The yen will retain its status as a refuge from financial-market turmoil even amid concern the Bank of Japan will devalue the currency with more stimulus, according to Fred Goodwin, a strategist at State Street Corp.
“The markets are hugely vulnerable to some unknown unknowns,” Goodwin said in a radio interview on “Bloomberg Surveillance” with Tom Keene and Ken Prewitt. The yen is “still the kind of place to bunker your money when you are nervous.”
Investors should buy the yen and sell the euro with the optimism from last week’s European Union summit unlikely to last, Goodwin said. The euro hasn’t traded higher 10 days after the previous meetings concluded, he said.

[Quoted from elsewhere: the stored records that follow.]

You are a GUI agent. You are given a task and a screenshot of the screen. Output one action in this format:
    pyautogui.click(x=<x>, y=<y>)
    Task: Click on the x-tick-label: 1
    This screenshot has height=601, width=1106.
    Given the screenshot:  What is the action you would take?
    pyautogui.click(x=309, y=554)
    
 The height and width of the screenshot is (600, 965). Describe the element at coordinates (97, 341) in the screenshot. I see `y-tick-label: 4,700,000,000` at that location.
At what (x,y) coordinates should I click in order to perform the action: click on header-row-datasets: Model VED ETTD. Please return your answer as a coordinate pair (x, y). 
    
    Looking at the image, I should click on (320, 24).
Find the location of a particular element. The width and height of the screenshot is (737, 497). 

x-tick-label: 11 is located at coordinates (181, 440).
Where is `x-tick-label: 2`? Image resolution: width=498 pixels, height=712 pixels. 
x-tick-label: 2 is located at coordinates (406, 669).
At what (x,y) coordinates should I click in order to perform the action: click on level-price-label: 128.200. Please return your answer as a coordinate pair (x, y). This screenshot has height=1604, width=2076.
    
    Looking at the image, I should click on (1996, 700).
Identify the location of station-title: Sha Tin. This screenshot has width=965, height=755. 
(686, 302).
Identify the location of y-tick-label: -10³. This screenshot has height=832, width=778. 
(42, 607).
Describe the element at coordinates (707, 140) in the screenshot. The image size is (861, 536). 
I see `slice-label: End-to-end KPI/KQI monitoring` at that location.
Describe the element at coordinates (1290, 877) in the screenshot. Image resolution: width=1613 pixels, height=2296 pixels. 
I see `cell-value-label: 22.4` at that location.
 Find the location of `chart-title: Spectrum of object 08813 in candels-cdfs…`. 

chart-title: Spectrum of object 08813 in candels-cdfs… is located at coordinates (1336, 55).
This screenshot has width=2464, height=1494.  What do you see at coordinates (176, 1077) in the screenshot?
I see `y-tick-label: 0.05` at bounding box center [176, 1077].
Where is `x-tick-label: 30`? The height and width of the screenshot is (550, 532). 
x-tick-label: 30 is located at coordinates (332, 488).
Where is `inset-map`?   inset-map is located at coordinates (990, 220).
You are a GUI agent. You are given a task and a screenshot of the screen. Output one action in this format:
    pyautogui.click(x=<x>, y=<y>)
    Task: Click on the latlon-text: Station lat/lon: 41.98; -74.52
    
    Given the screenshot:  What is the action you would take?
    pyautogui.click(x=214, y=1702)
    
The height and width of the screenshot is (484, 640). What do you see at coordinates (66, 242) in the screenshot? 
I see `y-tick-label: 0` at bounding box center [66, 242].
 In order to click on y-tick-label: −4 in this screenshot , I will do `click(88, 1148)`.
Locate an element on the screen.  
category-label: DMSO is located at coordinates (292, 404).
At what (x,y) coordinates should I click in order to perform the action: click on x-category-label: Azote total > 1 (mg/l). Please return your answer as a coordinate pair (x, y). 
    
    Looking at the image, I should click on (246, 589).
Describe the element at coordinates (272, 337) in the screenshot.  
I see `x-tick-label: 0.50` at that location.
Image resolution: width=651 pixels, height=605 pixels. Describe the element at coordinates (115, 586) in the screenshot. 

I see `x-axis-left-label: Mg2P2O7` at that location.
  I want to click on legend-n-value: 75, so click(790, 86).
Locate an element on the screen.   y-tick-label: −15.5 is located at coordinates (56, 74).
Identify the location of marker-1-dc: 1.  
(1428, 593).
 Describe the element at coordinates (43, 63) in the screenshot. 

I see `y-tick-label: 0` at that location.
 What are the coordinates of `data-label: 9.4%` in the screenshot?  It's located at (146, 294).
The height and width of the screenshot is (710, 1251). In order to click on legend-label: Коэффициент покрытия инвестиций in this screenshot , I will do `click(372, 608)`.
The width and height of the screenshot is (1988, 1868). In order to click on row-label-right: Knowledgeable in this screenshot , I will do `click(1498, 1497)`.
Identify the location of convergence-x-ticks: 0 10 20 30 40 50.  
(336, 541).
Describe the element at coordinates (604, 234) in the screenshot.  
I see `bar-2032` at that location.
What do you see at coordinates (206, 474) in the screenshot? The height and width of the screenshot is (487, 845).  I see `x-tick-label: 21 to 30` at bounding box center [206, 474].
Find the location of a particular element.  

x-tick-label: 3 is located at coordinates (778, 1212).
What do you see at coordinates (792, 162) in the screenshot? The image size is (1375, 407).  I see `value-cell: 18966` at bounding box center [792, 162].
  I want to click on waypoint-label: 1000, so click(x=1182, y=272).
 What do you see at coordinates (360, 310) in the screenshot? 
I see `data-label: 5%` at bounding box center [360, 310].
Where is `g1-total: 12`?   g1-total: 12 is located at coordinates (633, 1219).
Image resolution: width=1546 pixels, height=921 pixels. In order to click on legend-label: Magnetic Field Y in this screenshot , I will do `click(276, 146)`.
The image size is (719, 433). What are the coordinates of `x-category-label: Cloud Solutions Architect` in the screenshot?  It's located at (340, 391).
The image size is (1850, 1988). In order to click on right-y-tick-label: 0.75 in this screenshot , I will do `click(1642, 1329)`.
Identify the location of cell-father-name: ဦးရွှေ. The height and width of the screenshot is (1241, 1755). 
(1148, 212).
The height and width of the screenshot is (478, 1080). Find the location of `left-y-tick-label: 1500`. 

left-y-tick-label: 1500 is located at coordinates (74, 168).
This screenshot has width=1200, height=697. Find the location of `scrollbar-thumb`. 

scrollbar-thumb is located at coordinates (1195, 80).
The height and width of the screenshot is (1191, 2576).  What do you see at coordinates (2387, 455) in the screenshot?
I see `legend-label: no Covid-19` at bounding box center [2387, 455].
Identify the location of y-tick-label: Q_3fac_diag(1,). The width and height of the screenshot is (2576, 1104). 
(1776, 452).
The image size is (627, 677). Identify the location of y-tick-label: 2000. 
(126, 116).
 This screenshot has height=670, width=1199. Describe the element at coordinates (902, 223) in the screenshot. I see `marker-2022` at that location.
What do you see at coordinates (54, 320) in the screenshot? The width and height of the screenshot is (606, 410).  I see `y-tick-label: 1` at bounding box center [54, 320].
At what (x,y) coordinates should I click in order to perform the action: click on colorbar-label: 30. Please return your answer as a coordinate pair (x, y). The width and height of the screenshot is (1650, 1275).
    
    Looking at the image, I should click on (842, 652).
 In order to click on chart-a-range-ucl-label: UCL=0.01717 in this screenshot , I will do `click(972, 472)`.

The Japanese currency slid versus a majority of its 16 most-traded counterparts after Economy Minister Seiji Maehara pressed the central bank yesterday for more stimulus and as U.S. Treasury two-year notes yielded the most since July against their Japanese counterparts.
Japanese exports slid 10.3 percent in September from a year earlier, leaving a trade deficit of 558.6 billion yen ($7 billion), the Finance Ministry said in Tokyo. The median forecast in a Bloomberg News survey was for a 9.9 percent decline. The decrease was the most since May 2011, two months after a magnitude-9 quake struck northeastern Japan.
The Bank of Japan announces its next policy decision on Oct. 30 and will also issue its revised economic projections for the 2012 and 2013 fiscal years and its first set of forecasts for 2014.
Japan’s currency declined 0.8 percent to 104.14 per euro at 1:47 p.m. in New York. It has weakened 2.6 percent against the shared European currency in the past month.
The yen “will reverse the recent losses,'' Goodwin said. The currency is “driven more or less by risk on or risk off.”